Sitting in long-term Treasury bonds earning 1.5% seems rather pointless when there are solid large-cap stocks paying dividends in the 3% range.
“In a slow-growth environment like this, that's when the higher-quality companies tend to outperform,” said Mark Trautman, co-manager of the AMF Large Cap Equity Fund Ticker:(IICAX).
“Dividends are the most appealing part of the market right now,” he said. “Bond yields can't go much lower from here, so what happens if the yields start moving up?”
Answer: Bond prices take a drubbing — and so do bond investors.
Mr. Trautman has managed the fund along with John McCabe since 1992, but the fund's history dates back to the early 1950s when it was essentially a portfolio of bank balance sheet assets.
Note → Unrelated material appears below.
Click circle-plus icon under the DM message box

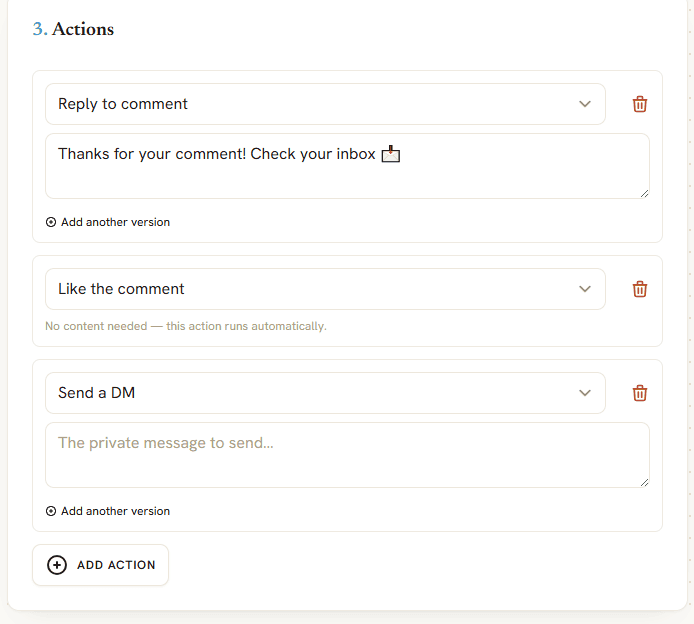click(51, 511)
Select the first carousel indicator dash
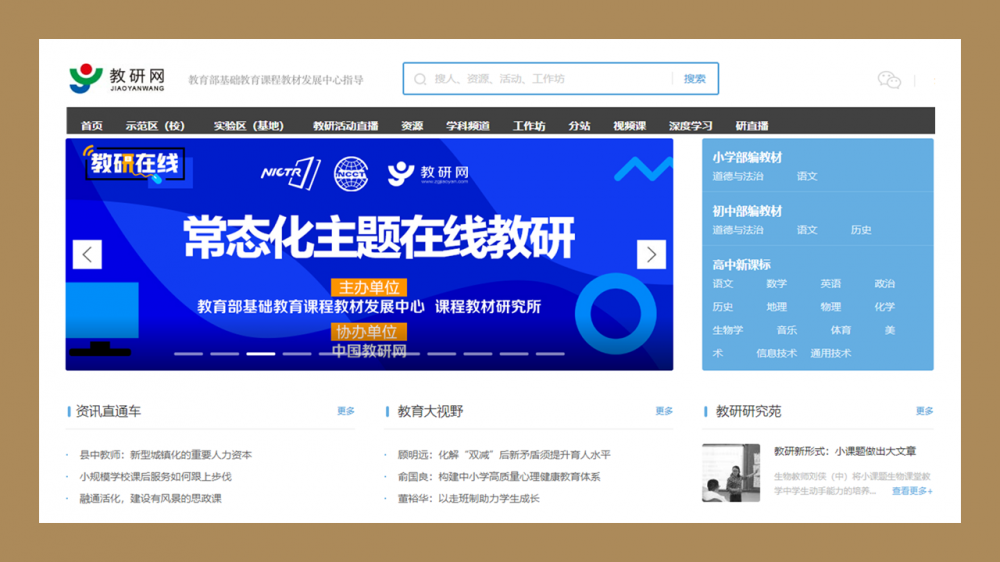The height and width of the screenshot is (562, 1000). tap(188, 354)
In the 1960s, access to the fund was extended to the banking network's employees. It wasn't until the mid-1990s that the fund was finally made available to retail investors in all 50 states. The fund only recently dropped the minimum investment requirement to $2,500 from $10,000.
That all helps explain why a fund that's been around for almost 60 years has less that $90 million under management, but it also helps illustrate that asset levels alone shouldn't be an automatic screen.
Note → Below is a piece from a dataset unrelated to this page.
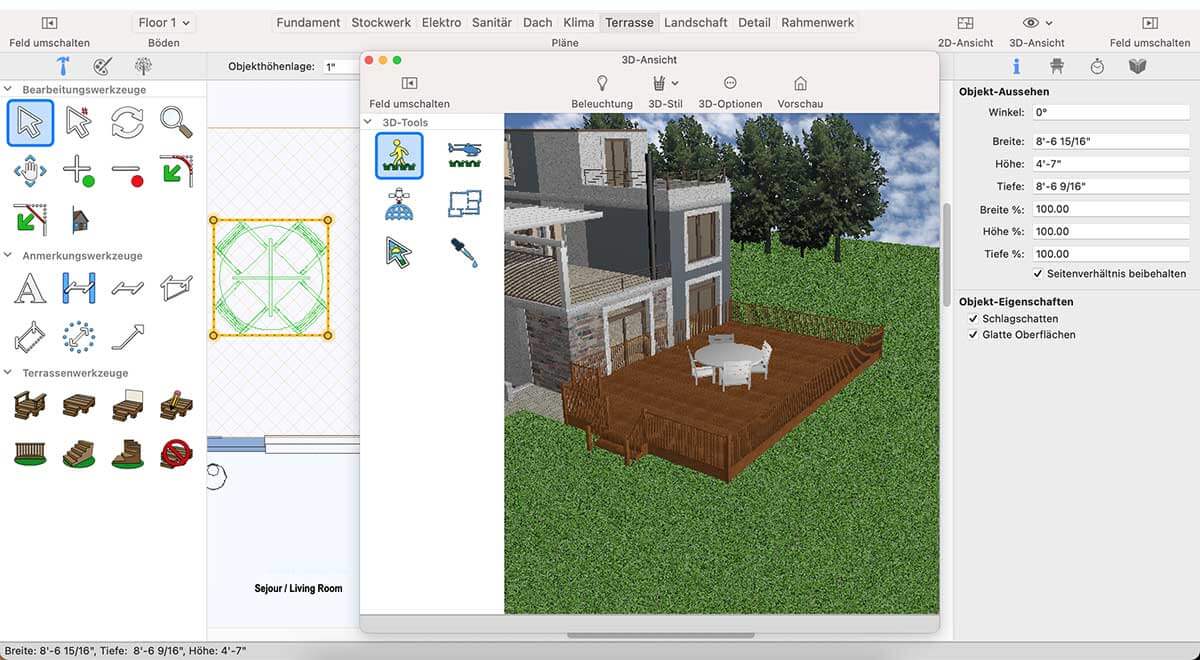Choose the text annotation tool

point(30,288)
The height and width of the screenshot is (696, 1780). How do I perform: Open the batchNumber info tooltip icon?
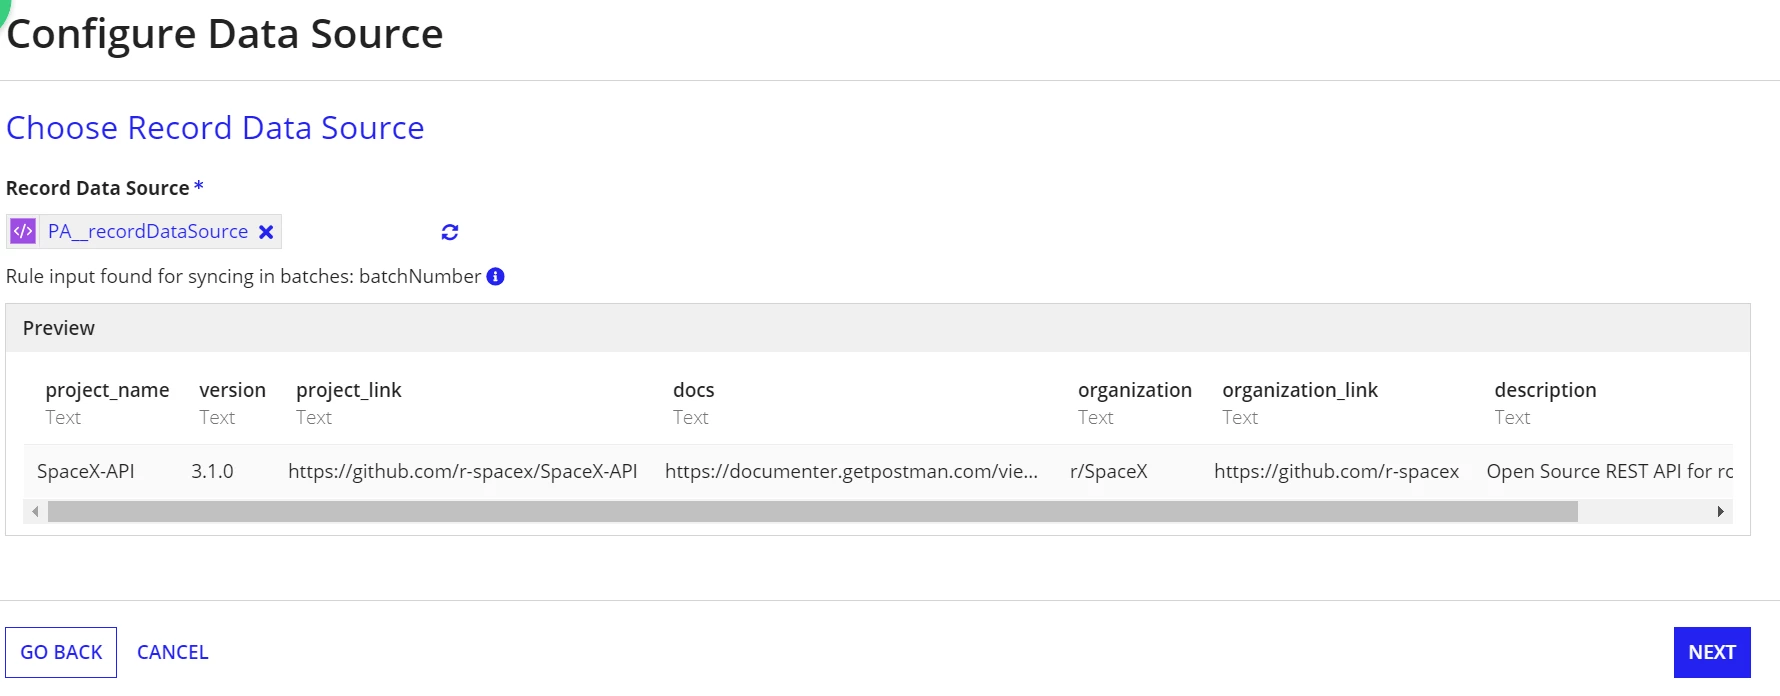click(495, 276)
The strategy, which holds less than three dozen stocks and has an annual turnover rate of around 10%, is nothing if not deliberate. Mr. Trautman admits that sometimes his biggest challenge is navigating the embedded capital gains that come from holding positions for so long.
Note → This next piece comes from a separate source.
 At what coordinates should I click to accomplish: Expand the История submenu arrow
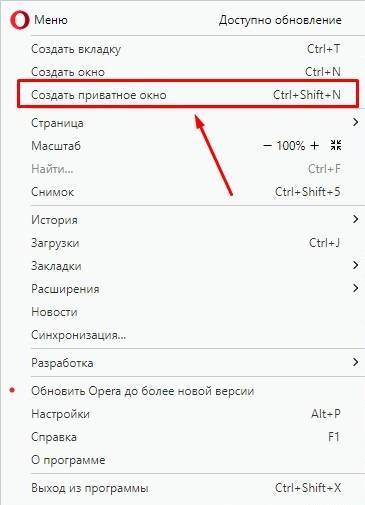356,219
For example, when he took over management of the portfolio, he discovered shares of Walt Disney Co. Ticker:(DIS) that had been purchased decades earlier and had a cost basis of 25 cents.
“We sold that Walt Disney stock in 2000 at around $40 a share when it was trading at 59 times earnings,” he said. He bought the stock back last year when it was trading at $35 a share and the price-to-earnings ratio was at a more reasonable level of 14.
Disney's stock is currently trading at more than $47 a share, up 26% from the start of the year, with a P/E of 17.
“We want to own high-quality companies, but we don't want to own them at just any price,” Mr. Trautman said. “P/E multiples have really compressed, and today you can find some high-quality companies at 11- to 13-times earnings.”
A dozen of the 30 stocks in the fund have been in the portfolio for at least a decade and, not surprisingly, the portfolio is loaded with large-caps.
The fund's two smallest holdings (by market capitalization) are Becton Dickinson & Co. Ticker:(BDX) and Sysco Corp. Ticker:(SYY), which have market caps of $15 billion and $17 billion, respectively.
On the other end of the spectrum, there is Exxon Mobil Corp. Ticker:(XOM), which has a $390 billion market cap. “We're comfortable with a concentrated portfolio because of the quality metrics we're using,” Mr. Trautman said.
The fund, which has displayed about 80% of the volatility of the S&P 500, may not be the highest flier, but it has been dependable. Through the first half of the year, the fund was up 8.5%, compared with 9.5% for the S&P.
But last year, the fund was up 8.2%, while the S&P was up 2.1%.
More impressive yet: the relatively modest 28.6% decline in 2008, a year that saw the S&P fall by 37%.